Since June, when malls were allowed to reopen in certain parts of the country and, more recently in Maharashtra, all Phoenix malls, barring one in Chennai, are now operational.
“We have seen a fantastic rebound in consumption. The same-store sales for August is at 50% of last year, after taking out the non-permissible activities such as food and beverages. Consumption has grown 18-19% in August third week, over the second week," said Shishir Shrivastava, joint managing director, The Phoenix Mills, adding that he is optimistic about consumption growing at a strong pace over the next 4-5 months on festive season demand, and touching pre-covid-level sales by the end of this fiscal.
The company has also seen an uptick in rental collections. “In Q1 of FY21, rental collection from malls was at ₹40 crore, whereas, between 1 July and the third week of August has gone up to ₹60 crore," he said.
While overall spends are still half of last year, average spend per footfall has seen a sharp rise. In fact, average spends are now far in excess of pre-covid levels.
According to Shrivastava, the rise in average spends is not just a function of pent up demand. "We are seeing that a lot of serious shoppers are preferring the safer environment of the mall that we are providing, over high street locations where a lot of the factors are not under the control of store owners."

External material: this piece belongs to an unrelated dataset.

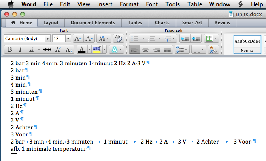The height and width of the screenshot is (161, 266).
Task: Click the clear formatting icon
Action: 118,38
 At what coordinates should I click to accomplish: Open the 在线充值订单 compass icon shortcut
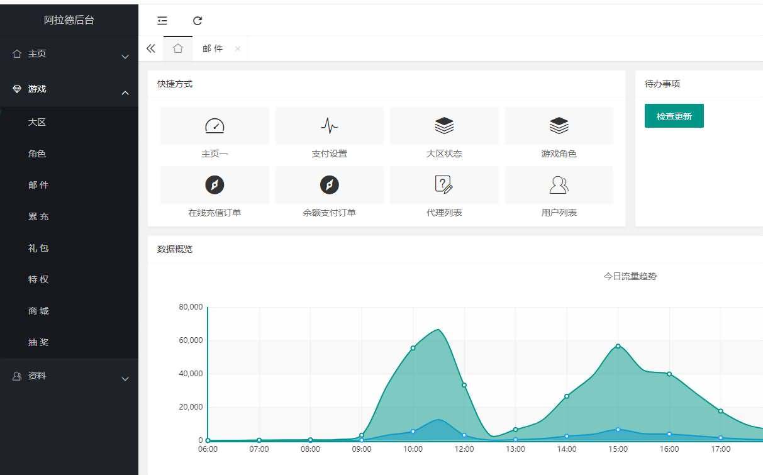coord(214,185)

Average spend per footfall grew 76% month-on-month to ₹2,583 in July, which is also significantly higher than that of July 2019, when average spend was just ₹837, according to data from the company’s latest investor presentation.
Certain categories such as electronics have seen a sharp rebound, recovering to almost 80% of the sales seen in August last year, said Shrivastava, adding that sales in the accessories, watches and jewellery category is at 60% of last year’s levels.
“With offices starting to open we have started seeing good movement in fashion and footwear and as restaurants open up across cities this category will see more momentum," he added.
Last week the company raised ₹1,100 crore through a qualified institutional placement, which saw investment from the Government of Singapore, SBI Mutual Fund, HDFC Mutual Fund, HSBC, Baillie Gifford, as well as existing investors of the company such as Schroeder, TT International, Aditya Birla Sun Life Mutual Fund, Motilal Oswal and Invesco.
Shrivastava said with the QIP, the cash (and cash equivalents) position of the company stands comfortable at ₹1,921 crore. He added that the fundraise has helped the company build a war chest to look at acquisitions over the coming months.
“Given the current environment, we expect some malls to come on the market for sale in the next 4-5 months and these will be available at attractive valuations. We are looking at such opportunities in markets such as Gurgaon, Hyderabad, Bangalore, Chandigarh and Mumbai Metropolitan Region," said Shrivastava.
Apart from the recent fundraise, promoters of the company also sold a part of their stake, about 7.28%, earlier this week for around Rs833 crore.
Shrivastava said that the stake sale was undertaken by the promoters to meet investor demand seen in the QIP as well as to create more liquidity in the stock.